Aujourd'hui, le jeu vidéo est en train de rentrer dans les mœurs comme un nouvel élément de notre patrimoine culturel, et même parfois comme un art à part entière, ce que j'encourage comme tant d'autres. Seulement, qui dit patrimoine culturel, dit conservation de celui-ci, et comme le raisonnement est réversible (qui dit conservation dit patrimoine culturel, donc les gens comprennent qu'ils sont face à de la culture et non de la merde), on encourage tous les projets qui vont dans ce sens, sans parfois même réfléchir et se demander si la façon que l'on a de le faire est, sinon parfaite, tout du moins correcte.

En effet, au MJV, on tend plutôt vers une simple exposition des machines et des jeux, et quelques bornes jouables. On ne connaît pas encore exactement la forme que prendra MuseoGames, mais, ayant déjà vu des interventions de MO5, je pense que l'interactivité sera plus présente.

Mais une exposition sur le jeu vidéo a-t-il un intérêt si on ne peut pas jouer ? Pour moi, très peu : on se contente juste de rappeler des souvenirs aux joueurs, et d'apprendre quelques petits détails aux néophytes avec des panneaux disséminés bien textuels donc pas très attirants et qu'on lit les yeux à moitié fermés. Au mieux, on étudiera l'évolution du marketing sur le design des consoles et les jaquettes.
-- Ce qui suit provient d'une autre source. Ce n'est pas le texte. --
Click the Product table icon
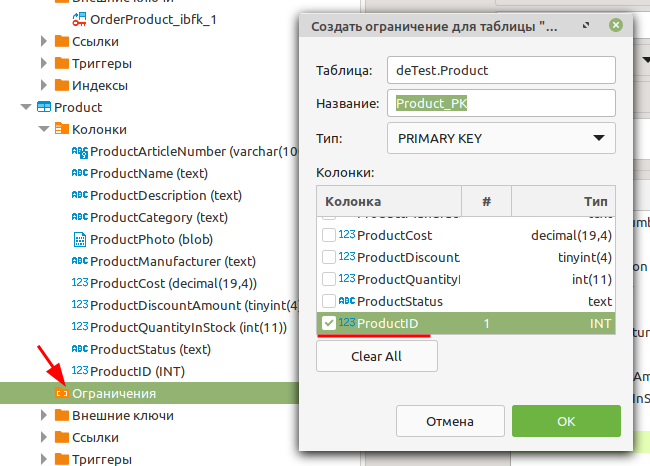The image size is (650, 466). 44,107
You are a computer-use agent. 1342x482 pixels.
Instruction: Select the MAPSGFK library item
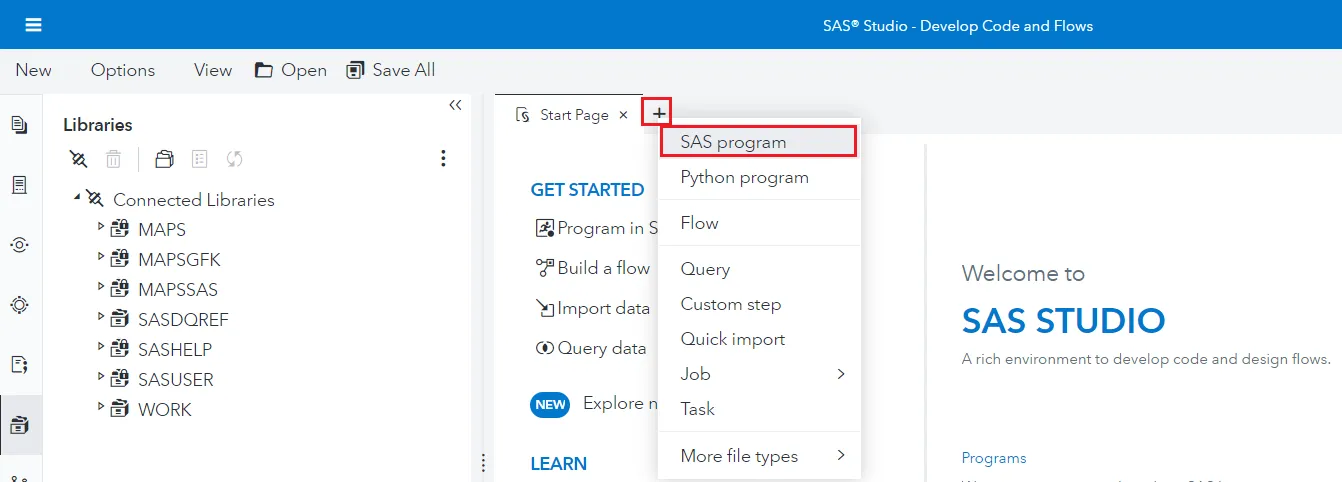[179, 260]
Pour moi, c'est comme si on vous montrait la couverture d'un livre, qu'on nous disait :  « C'est très beau » mais qu'on nous interdisait de le lire. Une vidéo du jeu serait-elle suffisante ? C'est évident que cela serait déjà mieux, on pourrait voir d'un peu plus près le jeu, mais on perd l'élément qui fait que le jeu vidéo n'est pas du cinéma : l'interactivité.

Si le film Mario n'était que le video walkthrough d'un nouveau Mario, vous raleriez, non ? Cela n'a aucun intérêt de regarder quelqu'un d'autre jouer à Mario. La seule solution qui nous reste, c'est de laisser les gens jouer aux jeux . Oui mais voilà, il y a un argument de la mort qui tue contre ça : « Ils vont tout casser ! ». Et ce n'est pas faux. Je ne vais pas vous refaire tout le pitch anxiogène de ce monde décadent où les hommes cassent tout ce qu'on leur offre, mais il n'empêche que c'est vrai. On ne se retrouve pas pour autant dans une impasse. Comment fait-on pour lire un vieux livre ? On en achète une édition récente. Vous allez me dire qu'il n'y a pas de réédition récente de Space Harrier. Je vous répondrai que, si vous voulez y jouer, vous n'avez qu'à télécharger un émulateur et la rom du jeu. Le net est devenu le conservateur officiel du patrimoine vidéoludique.

Attention. Je ne dis pas qu'il faut totalement renoncer aux expositions sur l'histoire du jeu vidéo. Tout d'abord car on ne retrouve pas avec un émulateur les mêmes sensations que sur les machines d'antan. De plus, comme je le disais en début d'article, il ne faut pas négliger l'exposition médiatique que nous offrent ces évènements. Cependant, pour moi, ceux-ci n'ont aucun sens si l'on ne peut pas jouer aux jeux présentés. Il faudrait donc trouver un moyen de protéger les machines. Je ne me tenterais pas ici à des tentatives de résolution de ce problème, car je suis bien conscient des moyens que cela nécessite.

Je vais finir cet article par un compliment. J'ai entendu, probablement comme vous, Alexis Blanchet, dans le podcast 136, parler de la Bnf qui conserve et met à disposition un exemplaire de tous les jeux (merci au dépôt légal). Si je crois ce que j'ai entendu, car je n'ai pas encore pu essayer par moi-même, je pense que c'est tout simplement et évidemment la conservation parfaite : on peut avoir accès à tout, n'importe quand, et seuls les passionnés qui ne détruiront pas les consoles y ont accès (et, au pire, il restera toujours un deuxième exemplaire). De plus, je ne sais passi vous avez déjà essayé de finir un jeu dans en plein milieu d'une expo, mais bon, c'est pas top, alors que là, on a tout notre temps. Enfin, on retrouve les bonnes vieilles manettes des bonnes vieilles consoles, alors, même si on ne profite pas du même intérêt de la part des médias, je pense que l'on tient la solution parfaite. Ce qui, au final, est logique, puisque ca a été pensé pour.